6 comments so far...

  • Ed Said on February 16th, 2010 at 12:05 am:

    There are basically two retirement plans. A Traditional IRA and a ROTH IRA. On the traditional you dont pay taxes until you retire (bad thing about it is that you dont know what the tax rate is going to be in the future. It could be higher than what it is now).

    A ROTH IRA you pay taxes upfront so when you retire you dont have to pay taxes. ROTH IRAs are better because of that.

    Check out this retirement calculator. It calculates how much money you will have if you continue to save for a period of time.


    Start young. Go to DaveRamsey.com and search for “Ben and Arthur invest”

    You can retire a millionare if you start now!


  • Dwight A B Said on February 16th, 2010 at 12:13 am:

    you put in up to 4,000 a year and invest it mutual funds (or any investment vehicle.) You leave the money in until you’re retirement age (at least 59 1/2 years old).

    The mutual funds grow in value over time ( the stock market returns have averaged 10 percent per year since early 1900′s), When you retire, you get the money PLUS all of the earnings over the year 100% TAX FREE!!!!!

  • Bill Hicks Said on February 16th, 2010 at 12:32 am:

    Basically think of the Roth IRA as tax protected basket. The money you put in to the IRA will never be taxed. It can grow tax free until you need to take it our for retirement (or few special situation such as illness, first time home purchase and education.) This means you will have income when you are older that is not taxed no matter what the tax rates are at the time.
    Once in the Roth IRA you can choose an investment that grows over time.
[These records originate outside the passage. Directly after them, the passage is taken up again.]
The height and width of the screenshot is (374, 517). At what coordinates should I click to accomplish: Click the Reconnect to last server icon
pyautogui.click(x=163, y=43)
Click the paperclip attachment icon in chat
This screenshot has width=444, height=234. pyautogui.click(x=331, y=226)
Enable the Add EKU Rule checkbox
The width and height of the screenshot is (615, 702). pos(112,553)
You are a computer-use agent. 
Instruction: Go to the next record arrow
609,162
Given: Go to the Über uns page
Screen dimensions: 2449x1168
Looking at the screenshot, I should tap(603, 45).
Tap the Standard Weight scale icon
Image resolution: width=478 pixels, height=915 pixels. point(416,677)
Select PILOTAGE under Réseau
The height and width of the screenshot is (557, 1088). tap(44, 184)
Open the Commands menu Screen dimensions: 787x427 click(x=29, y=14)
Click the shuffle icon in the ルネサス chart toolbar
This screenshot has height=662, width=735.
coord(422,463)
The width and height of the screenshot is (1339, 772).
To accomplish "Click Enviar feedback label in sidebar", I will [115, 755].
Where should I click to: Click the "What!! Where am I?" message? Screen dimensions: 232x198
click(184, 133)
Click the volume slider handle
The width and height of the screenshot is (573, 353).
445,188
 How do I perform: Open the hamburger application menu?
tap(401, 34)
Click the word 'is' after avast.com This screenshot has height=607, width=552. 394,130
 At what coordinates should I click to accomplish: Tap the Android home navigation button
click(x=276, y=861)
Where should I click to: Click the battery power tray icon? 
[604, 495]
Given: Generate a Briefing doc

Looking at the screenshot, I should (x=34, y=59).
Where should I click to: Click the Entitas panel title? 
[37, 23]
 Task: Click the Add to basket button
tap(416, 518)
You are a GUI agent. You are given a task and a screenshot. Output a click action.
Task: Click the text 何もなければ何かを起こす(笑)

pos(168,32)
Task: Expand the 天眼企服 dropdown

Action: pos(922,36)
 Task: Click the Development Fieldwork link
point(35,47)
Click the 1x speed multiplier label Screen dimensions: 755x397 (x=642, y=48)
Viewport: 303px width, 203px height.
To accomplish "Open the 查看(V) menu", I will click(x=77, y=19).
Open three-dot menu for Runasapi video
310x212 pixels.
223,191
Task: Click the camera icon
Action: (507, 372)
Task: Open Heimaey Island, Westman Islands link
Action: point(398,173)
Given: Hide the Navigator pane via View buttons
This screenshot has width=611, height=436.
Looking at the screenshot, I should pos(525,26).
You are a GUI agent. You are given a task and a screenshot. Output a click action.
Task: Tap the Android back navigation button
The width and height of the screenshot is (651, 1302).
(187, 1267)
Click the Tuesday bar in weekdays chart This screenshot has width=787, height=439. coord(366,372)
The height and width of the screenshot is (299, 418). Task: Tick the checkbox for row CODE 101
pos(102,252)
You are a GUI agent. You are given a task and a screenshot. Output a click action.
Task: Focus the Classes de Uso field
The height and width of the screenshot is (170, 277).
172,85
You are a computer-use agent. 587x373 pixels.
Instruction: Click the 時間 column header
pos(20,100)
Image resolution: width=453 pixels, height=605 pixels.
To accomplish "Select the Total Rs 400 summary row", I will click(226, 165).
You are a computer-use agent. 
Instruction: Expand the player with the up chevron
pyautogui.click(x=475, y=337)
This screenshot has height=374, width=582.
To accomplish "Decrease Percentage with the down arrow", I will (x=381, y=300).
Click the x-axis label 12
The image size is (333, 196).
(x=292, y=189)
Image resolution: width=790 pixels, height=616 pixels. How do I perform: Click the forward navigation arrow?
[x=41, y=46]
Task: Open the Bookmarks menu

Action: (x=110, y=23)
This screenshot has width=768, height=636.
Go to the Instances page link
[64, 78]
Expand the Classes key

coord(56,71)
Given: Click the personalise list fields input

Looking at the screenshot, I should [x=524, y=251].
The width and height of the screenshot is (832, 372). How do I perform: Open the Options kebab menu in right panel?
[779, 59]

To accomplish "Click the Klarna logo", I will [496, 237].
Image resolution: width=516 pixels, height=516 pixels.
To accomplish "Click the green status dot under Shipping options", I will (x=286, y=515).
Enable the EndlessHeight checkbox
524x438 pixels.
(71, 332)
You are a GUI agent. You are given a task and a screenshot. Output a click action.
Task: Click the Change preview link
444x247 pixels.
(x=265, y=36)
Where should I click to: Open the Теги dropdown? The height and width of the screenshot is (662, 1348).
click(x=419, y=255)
Find one or few low cost choices (Vanguard is a pretty good place to start).
    Good for you to think about this at 18. Time is the biggest factor in your favor.
    If you start now at 100 per month at 8% it will be worth $566854

  • Gary Said on February 16th, 2010 at 1:26 am:

    Roth IRA is a retirement savings account. You can contribute up to $5,000 this year. When you contribute you are contributing money that has been already been taxed.

    You can start to withdraw money from that account when you are 59.5 and you won’t get taxed on any distribution or withdraws. One exception is that you can withdraw $10,000 without any penalties for your first home, though not a good idea.

    You can start by opening an account with E-Trade or Charles Schwab. If you have a job, just put $50 from every paycheck you receive into your Roth IRA to start building funds. When you have enough, you can buy stocks, mutual funds or bonds.

    Since you are only 18, you want to be aggressive on your investments.

    Listen to those who are telling you to open one up. You need to think about your retirement now and not later. Each year that you don’t open one up can make the difference living at a very nice place or working until you die.

  • avmed Said on February 21st, 2010 at 2:38 pm:

    I would guess that treasury yeilds aren’t going lower. They are at historical lows. The govenment is not going to reduce spending. Obama’s policies will not result in the magnitude of private sector growth required to achieve balance budgets. We will not develop domestic nuclear and natural gas resources. Balance of trade deficits will continue. Fiscal deficits will continue. Default on our outstanding debt through currency debasement is inevitable. Interest rates will rise unless Americans use all of the printed money to by US debt instead of Arab oil and Chinese manufactured goods.

  • florida insurance adjuster Said on February 21st, 2010 at 3:35 pm:

    I just buy corporate bond funds with intermediate target maturities. Corporate bonds are still paying a little bit, and Corporate America is fairly healthy right now. Whether they can keep the bottom line stable with a constantly shrinking customer base (thanks to a shrinking number of gainfully employed people) is a legitimate question, but it’s a stretch to say they can’t service their debt of the next seven years if they are investment-grade now. Even though inflation is a near certainty, we still don’t know when it’s coming, and there’s no point, in my opinion, bailing now when it could be two or three years. In any event, the inflation is much more likely to be Jimmy Carter-style vs. Zimbabwe-style, and Carter-style inflation won’t drive intermediate term bonds down in price anywhere nearly as bad as what you’d call a bubble asset, like a dot-bomb stock or a house out in the Arizona desert. As for treasuries, there’s not much point in investing in them now even without a bubble scare. The returns are so pitiful, you might as well hide the cash in your mattress. TIPS are a fine concept, but you had better have your TIPS in some kind of tax-advantaged account, since the nominal return is taxable. Since the rate on them is essentially zero above inflation, when inflation picks up your economic loss will be the nominal return times your tax rate.